Fue alrededor de 2009 o 2010 que comenzó a germinar una inverosímil coalición política que reuniría desde el PSC hasta el MPD, esa implícita alianza anticorreísta que no cesó en su enfrentamiento con el gobierno de Rafael Correa por todos los medios y en todos los campos. Esa gran coalición nunca pudo derrotar al correísmo en el campo democrático, en 2017, el peor momento político de la Revolución Ciudadana, estuvo cerca pero no lo logró. Con la llegada de Moreno al poder, esa coalición encontró la oportunidad de atraer hacia sí a una parte del movimiento Alianza País y así quebrar la hegemonía política que el correísmo había mantenido por diez largos años, larguísimos si se piensa en nuestra inestable historia política, con el fin de desconocer el mandato popular e iniciar un proceso de desmantelamiento del Estado y aplicación de un cada vez más agresivo programa neoliberal. Cuando se llevó adelante la consulta popular que legitimaba la ruptura democrática vimos juntos en la campaña a favor del gobierno a libertarios y pachamámicos, conservadores y socialistas, empresarios y sindicalistas, petroleros y ecologistas, etcétera. Una nueva edición del milagro de Velasco Ibarra que juntaba al cura y al comunista.
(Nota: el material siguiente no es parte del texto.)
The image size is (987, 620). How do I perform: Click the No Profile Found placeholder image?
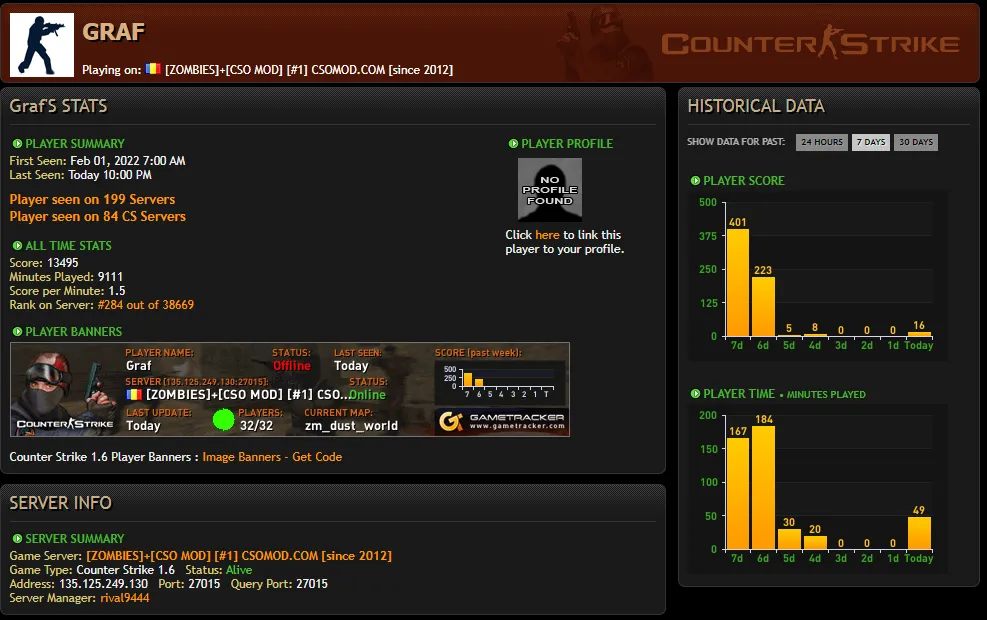pos(550,189)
Sin embargo, lejos de ser algo inédito, los pactos incomprensibles y aparentemente ilógicos son todo un patrimonio de la política nacional. Los ejemplos abundan, el acercamiento entre los otrora enemigos PSC e ID que se conoció como “febresborjismo”, la “aplanadora” de la Asamblea Constituyente de 1998 que juntó a otro par de enemigos jurados, el PSC y la DP, o el “pacto de la regalada gana” entre otros rivales “irreconciliables”, el PSC y el PRE. Alguien desorientado podría creer que son prácticas propias de la derecha, el “populismo” o la socialdemocracia, pero no, ahí tenemos a socialistas y comunistas haciendo parte de buena parte de los gabinetes de la derecha o la socialdemocracia, o a Pachakutik y el MPD como aliados de Gutiérrez que pasarán a votar después con el “febresborjismo” en contra de su gobierno. De modo que, las alianzas extravagantes no son la novedad de los años recientes, lo novedoso está tanto la amplitud del acuerdo de poder como en su solidez, se trata de un pacto muy estable para sostener a un gobierno y eso sí que no había sido usual en la política ecuatoriana.
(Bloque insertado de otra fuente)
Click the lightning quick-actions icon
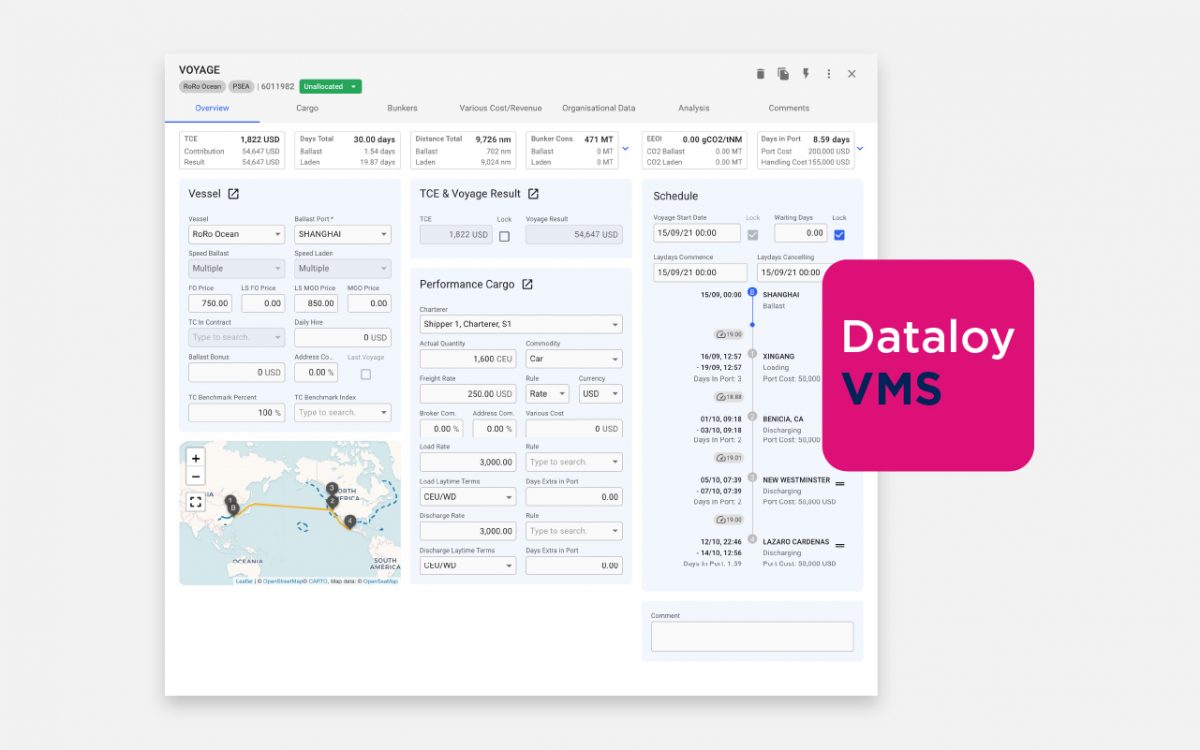pyautogui.click(x=806, y=73)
Si se hace una interpretación apresurada se podría decir que la excepcionalidad del correísmo se debió a que esas prácticas desaparecieron. Nada más equivocado, la persistencia de ellas habla de una condición estructural muy enraizada de nuestra política que difícilmente pueden cambiarse en diez años. En consecuencia, cualquier proceso político, de cualquier carácter, debe lidiar con esas condiciones de la política real, detenerse en la discusión de si se deben o no contar con este tipo de alianzas es estéril, el debate indispensable tiene que ver con la naturaleza del proyecto político, el peso efectivo y las formas específicas en que esos pactos funcionan. En este sentido uno de los mayores logros del correísmo es haber conseguido canalizar la volatilidad de las posiciones políticas para darle hegemonía a un proyecto renovador. El proceso político que inició con la campaña de 2006 debía hacer política en el mundo real, tomar lo que tenía a mano e intentar llevar adelante las transformaciones necesarias en esas condiciones. Lo interesante del período correísta es haberlo conseguido manteniendo bajo cierto control, nunca total, las tendencias disruptivas y destructivas de esa lógica de la política, reduciendo su campo de acción y buscando abrir otros espacios en el campo político.
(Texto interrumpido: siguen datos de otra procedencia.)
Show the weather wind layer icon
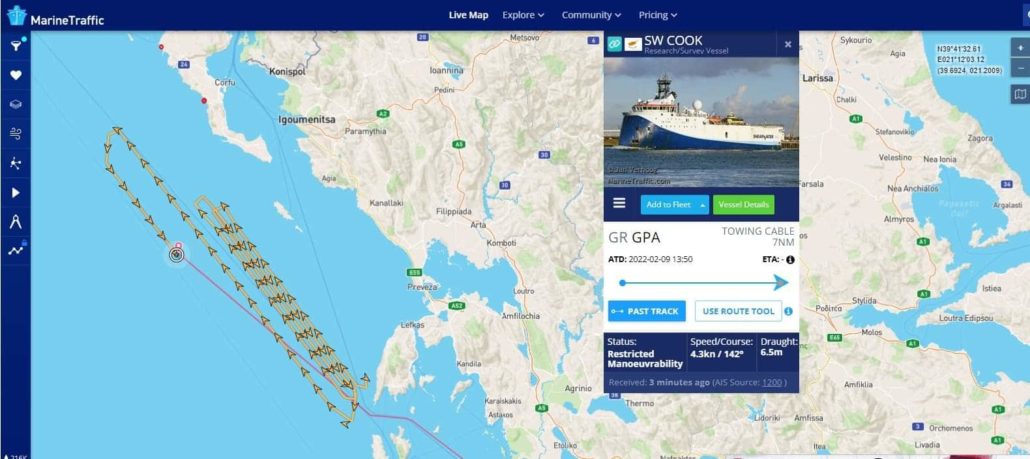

En estos días la discusión sobre estas “alianzas indecentes” ha reaparecido con motivo del frente político motivado por el correísmo, UNES. Las interpelaciones recurren a purismos de toda especie que poco ayudan dado el carácter del terreno en el que hay que dar la pelea. Salir de ese entrampamiento inútil es fundamental para el correísmo y sus posibles aliados. Por supuesto, esto no quiere supone aplaudir la supresión de la ética política y celebrar un tosco pragmatismo. La experiencia reciente nos enseña que la ética política supone utilizar las condiciones reales para hacer algo diferente, algo beneficioso para las mayorías o lograr un poco de justicia social, como también nos ha dejado ver que sin esa ética pueden potencializarse los efectos nocivos de esas condiciones reales para destruir la justicia social e imponer la represión y el servilismo. Los verdaderos estrategas de la política, los que construyeron toda una épica de los pobres y oprimidos, sabían que ética y estrategia debían ir muy juntas porque la asimetría de poder los ponía en desventaja, los puristas suelen prestar poca atención a estas fundamentales cuestiones políticas.